Maroc: Islam – Avortement: le Conseil supérieur des Oulémas a-t-il tranché le débat au Maroc?

07/12/2019

Polémique. Le débat sur l’avortement a de nouveau refait surface au Maroc alors qu’un projet de loi relatif à cette question a été approuvé, il y a 3 ans, par le gouvernement mais qui est resté à ce jour sans suite au parlement. Intervenant dans le débat sur ce blocage, le Conseil supérieur des Oulémas a affirmé, il y a quelques jours dans un communiqué, que les dispositions du code pénal relatives à la question de l’avortement ne connaîtront aucune modification « sauf ce qu’exige l’intérêt et permet l’Ijtihad ».

La position du Conseil supérieur des Oulémas intervient à un moment où le Maroc connaît un grand débat au sujet des revendications des acteurs des droits humains et des femmes appelant à un amendement du code pénal en vue de légaliser le recours à l’avortement, alors qu’un autre courant au sein de la société s’y oppose pour des raisons « religieuses et morales ».

Le conseil supérieur des Oulémas estime que les dispositions contenues dans le code pénal (chapitre VIII, section I, de l’article 449 à l’article 458) sont la seule référence concernant la question de l’avortement, ajoutant que l’élaboration de cette loi était « le fruit d’un travail laborieux et de concertations », auxquels ont pris part plusieurs institutions, dont le conseil supérieur des Oulémas.

Pour rappel, la loi marocaine autorise l’interruption volontaire de grossesse dans trois cas: lorsque la femme est victime de viol ou d’inceste ou si elle est atteinte de troubles mentaux, et en cas de malformation fœtale.
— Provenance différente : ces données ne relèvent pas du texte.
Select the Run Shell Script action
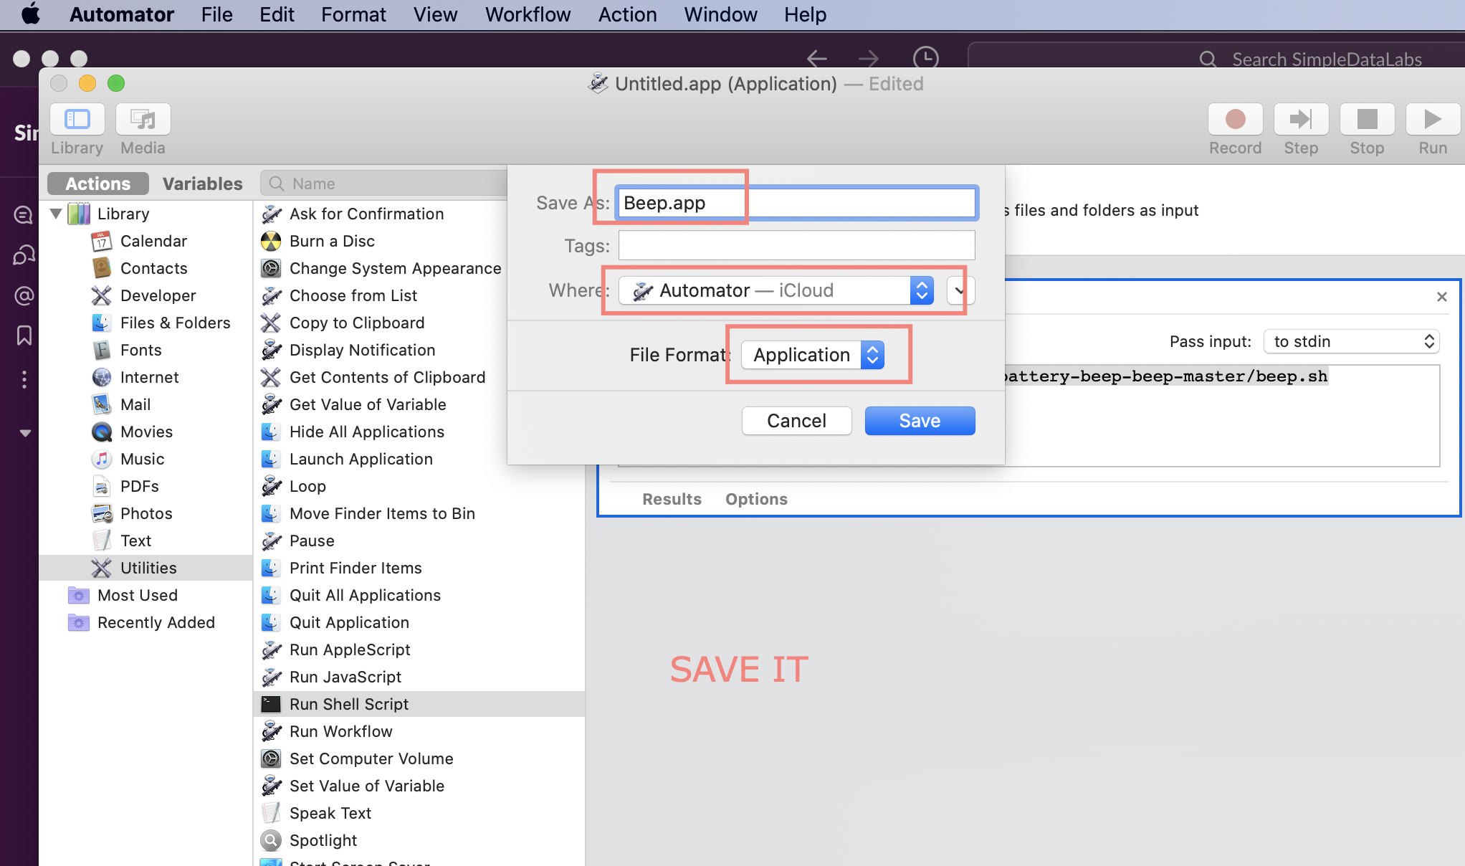The height and width of the screenshot is (866, 1465). click(348, 703)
Le Conseil et la subordination

Selon le site arabophone Hespress, Saïd Lakhal, chercheur spécialisé dans les questions de l’Islam politique, estime que « la position du conseil supérieur des Oulémas a été dictée par l’appel du Mouvement unicité et réforme (MUR) qui a demandé au conseil de prendre une position claire sur la question de l’avortement, surtout après la publication par le Conseil national des droits de l’homme (CNDH) d’un mémorandum sur les libertés individuelles, mémorandum qu’il a remis au ministre Mustapha Ramid ».

Lakhal a ajouté, dans une déclaration à Hespress, que « la controverse qui a accompagné la publication du mémorandum du CNDH a poussé le conseil supérieur des Oulémas à clarifier sa position », estimant qu’il s’agit d’une réponse indirecte au Conseil national des droits de l’homme, qui a fait partie de la commission royale laquelle avait été chargée d’examiner les revendications du mouvement féministe en 2015.

Le chercheur estime que la réponse du conseil supérieur des Oulémas à la demande du MUR de clarifier sa position sur l’avortement « constitue une sorte de subordination, comme s’il obéit aux ordres du mouvement, rappelant que « le Conseil supérieur des Oulémas est une institution souveraine et indépendante qui ne devrait interagir avec aucun mouvement politique ou idéologique.

A ce sujet, Lakhal a expliqué que seul le roi, en tant que Commandeur des croyants, a le droit de demander au conseil supérieur des Oulémas d’exprimer une position sur une question spécifique. La réponse du conseil au MUR est une violation du Dahir constitutif de cette institution et ouvre la voie à d’autres parties pour demander la position des Oulémas, souligne la même source.

Le conseil ignore les médecins

De son côté, le président de l’Association marocaine de lutte contre l’avortement clandestin, le professeur Chafik Chraïbi, a indiqué à Hespress que « la sortie du conseil supérieur des Oulémas sur l’avortement n’a pas été réussie car elle soutient une partie de la société sans l’autre », ajoutant que les cas d’avortement permis par la loi marocaine ne représentent que 15% de ceux pratiqués quotidiennement.

Chraïbi a ajouté que « le conseil supérieur des Oulémas voudrait en finir avec ce débat en sa faveur sans écouter les autres parties », soulignant que « le conseil cherche à mettre fin au débat public sur l’avortement et pour qu’il n’y ait pas plus de marges en cette matière ».

Le président de l’Association marocaine de lutte contre l’avortement clandestin a, en outre, rejeté le fait que le conseil supérieur des Oulémas intervient sur des questions liées au domaine médical, affirmant: « c’est nous,les médecins, qui devrons parler de la question de l’avortement, et il n’est pas possible de laisser les hommes de la religion décider de sujets liée à la santé du citoyen », a ajouté la même source.